Description of the task >> Can you copy out, word for word, the part of the listing that opens with the line containing "Sciences [181, 221]" and closes with the line containing "(662, 145).", including both of those lines?

Entries supplied >>
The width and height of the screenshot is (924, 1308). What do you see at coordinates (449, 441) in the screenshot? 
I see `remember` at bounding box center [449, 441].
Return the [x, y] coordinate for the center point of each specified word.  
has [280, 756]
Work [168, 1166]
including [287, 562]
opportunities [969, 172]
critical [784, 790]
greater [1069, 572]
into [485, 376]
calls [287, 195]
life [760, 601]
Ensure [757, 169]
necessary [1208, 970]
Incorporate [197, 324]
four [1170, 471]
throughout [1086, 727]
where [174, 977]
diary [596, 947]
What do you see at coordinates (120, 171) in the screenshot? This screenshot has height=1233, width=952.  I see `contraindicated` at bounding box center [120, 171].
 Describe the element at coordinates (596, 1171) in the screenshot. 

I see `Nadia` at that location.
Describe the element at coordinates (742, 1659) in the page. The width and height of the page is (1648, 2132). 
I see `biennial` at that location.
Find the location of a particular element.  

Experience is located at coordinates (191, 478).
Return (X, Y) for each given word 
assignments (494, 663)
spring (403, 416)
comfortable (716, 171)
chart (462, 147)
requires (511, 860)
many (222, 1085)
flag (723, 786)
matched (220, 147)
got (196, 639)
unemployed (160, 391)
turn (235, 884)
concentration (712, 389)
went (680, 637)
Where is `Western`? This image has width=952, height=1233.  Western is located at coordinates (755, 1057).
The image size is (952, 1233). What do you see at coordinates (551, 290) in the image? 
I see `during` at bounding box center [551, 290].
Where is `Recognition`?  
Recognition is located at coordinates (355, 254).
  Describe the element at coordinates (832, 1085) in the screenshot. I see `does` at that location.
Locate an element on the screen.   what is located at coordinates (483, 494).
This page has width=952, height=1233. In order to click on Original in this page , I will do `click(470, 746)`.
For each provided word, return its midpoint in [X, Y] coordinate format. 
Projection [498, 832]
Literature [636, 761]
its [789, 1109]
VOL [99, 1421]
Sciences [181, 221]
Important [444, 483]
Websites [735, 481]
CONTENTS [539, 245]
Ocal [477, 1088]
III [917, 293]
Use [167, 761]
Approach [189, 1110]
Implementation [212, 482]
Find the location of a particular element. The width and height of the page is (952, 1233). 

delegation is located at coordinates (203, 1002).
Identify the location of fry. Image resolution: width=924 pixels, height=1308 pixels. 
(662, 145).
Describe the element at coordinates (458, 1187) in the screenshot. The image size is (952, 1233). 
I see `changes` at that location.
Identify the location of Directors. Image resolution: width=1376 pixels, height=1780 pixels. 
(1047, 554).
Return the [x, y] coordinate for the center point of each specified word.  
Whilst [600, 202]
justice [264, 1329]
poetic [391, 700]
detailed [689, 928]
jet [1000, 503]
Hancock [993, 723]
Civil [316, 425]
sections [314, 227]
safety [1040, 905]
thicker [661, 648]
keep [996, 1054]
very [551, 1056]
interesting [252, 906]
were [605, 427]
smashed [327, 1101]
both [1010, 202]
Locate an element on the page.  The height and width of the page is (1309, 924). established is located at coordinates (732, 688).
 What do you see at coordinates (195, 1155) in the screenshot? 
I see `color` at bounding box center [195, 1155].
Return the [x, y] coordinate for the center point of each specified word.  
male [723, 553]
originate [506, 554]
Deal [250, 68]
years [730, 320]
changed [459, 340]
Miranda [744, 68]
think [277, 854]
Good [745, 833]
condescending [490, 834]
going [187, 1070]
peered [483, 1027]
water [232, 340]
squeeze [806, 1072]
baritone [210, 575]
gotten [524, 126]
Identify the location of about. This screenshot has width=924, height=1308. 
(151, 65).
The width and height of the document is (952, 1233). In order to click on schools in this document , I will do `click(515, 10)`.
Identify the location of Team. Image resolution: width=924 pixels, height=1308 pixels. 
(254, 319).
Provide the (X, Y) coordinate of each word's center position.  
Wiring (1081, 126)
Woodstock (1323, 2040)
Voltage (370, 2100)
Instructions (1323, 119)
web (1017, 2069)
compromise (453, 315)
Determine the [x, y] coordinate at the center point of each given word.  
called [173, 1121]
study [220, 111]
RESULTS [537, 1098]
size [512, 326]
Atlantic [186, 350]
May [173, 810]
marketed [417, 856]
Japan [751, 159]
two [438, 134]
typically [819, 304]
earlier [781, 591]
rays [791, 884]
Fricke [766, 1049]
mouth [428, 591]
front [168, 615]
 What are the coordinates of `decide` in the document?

Correct output >>
Sciences [181, 221]
Important [444, 483]
Websites [735, 481]
CONTENTS [539, 245]
Ocal [477, 1088]
III [917, 293]
Use [167, 761]
Approach [189, 1110]
Implementation [212, 482]
Find the location of a particular element. The width and height of the page is (952, 1233). 

delegation is located at coordinates (203, 1002).
Identify the location of fry. Image resolution: width=924 pixels, height=1308 pixels. 
(662, 145).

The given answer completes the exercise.